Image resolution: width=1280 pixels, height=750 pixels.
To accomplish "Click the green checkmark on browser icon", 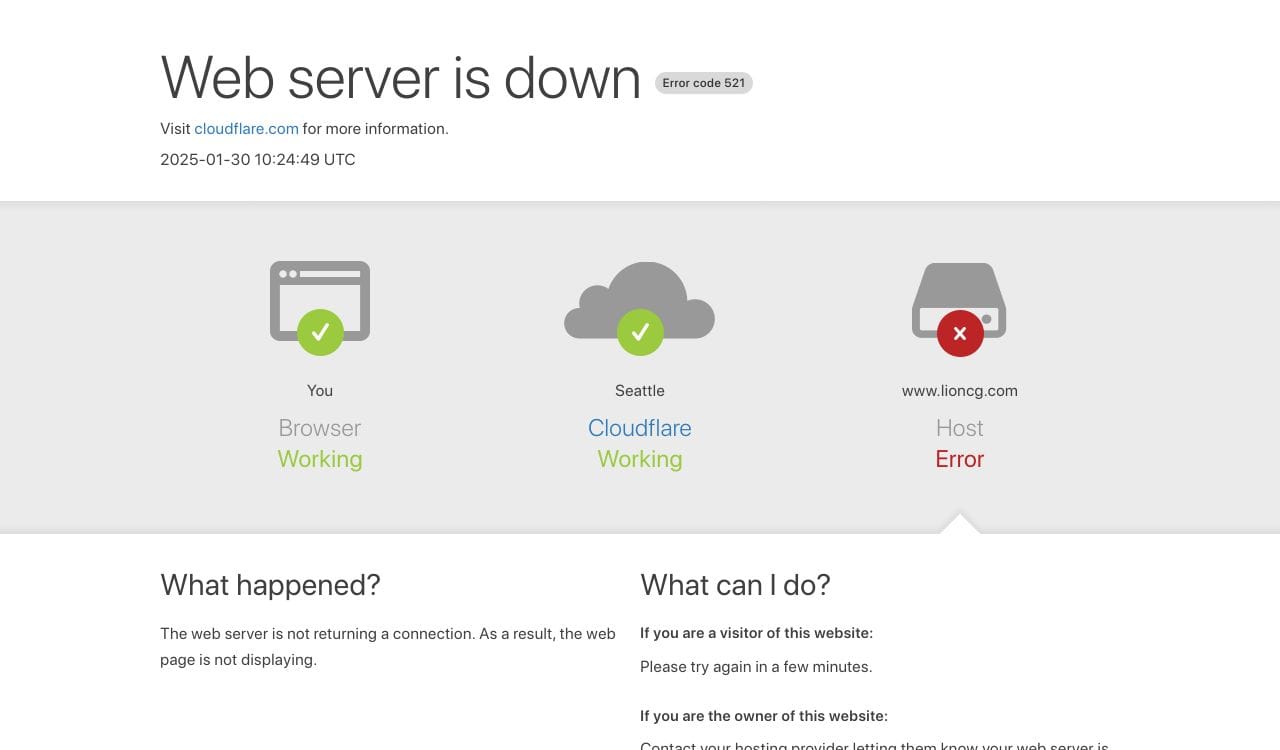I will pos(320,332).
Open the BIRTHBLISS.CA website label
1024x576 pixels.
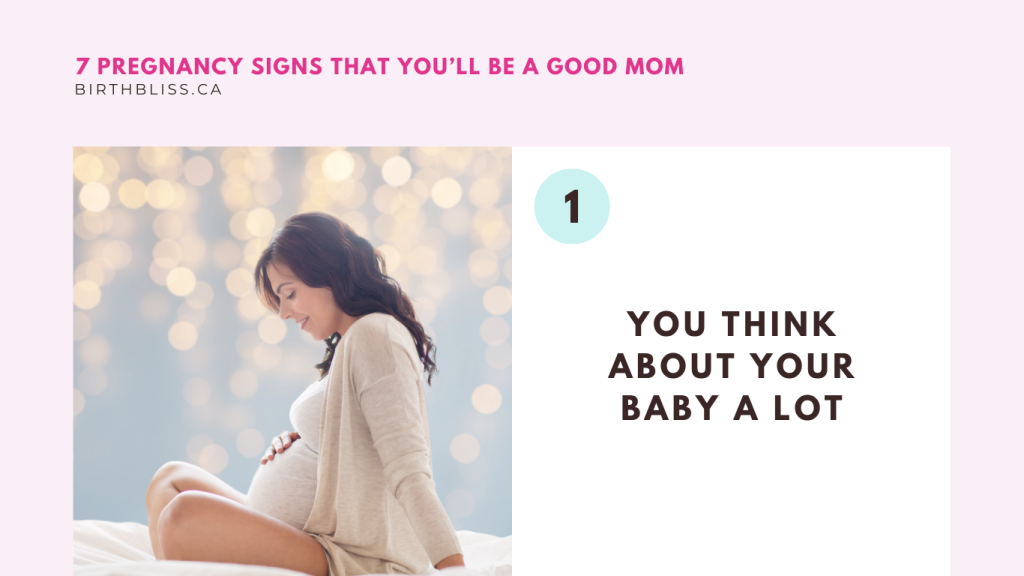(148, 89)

___

What to do: If a picture falls within the lines from the one containing "Open the BIRTHBLISS.CA website label" through the end of the material, leave it out while repeating those lines exactly.

Response area:
Open the BIRTHBLISS.CA website label
1024x576 pixels.
(148, 89)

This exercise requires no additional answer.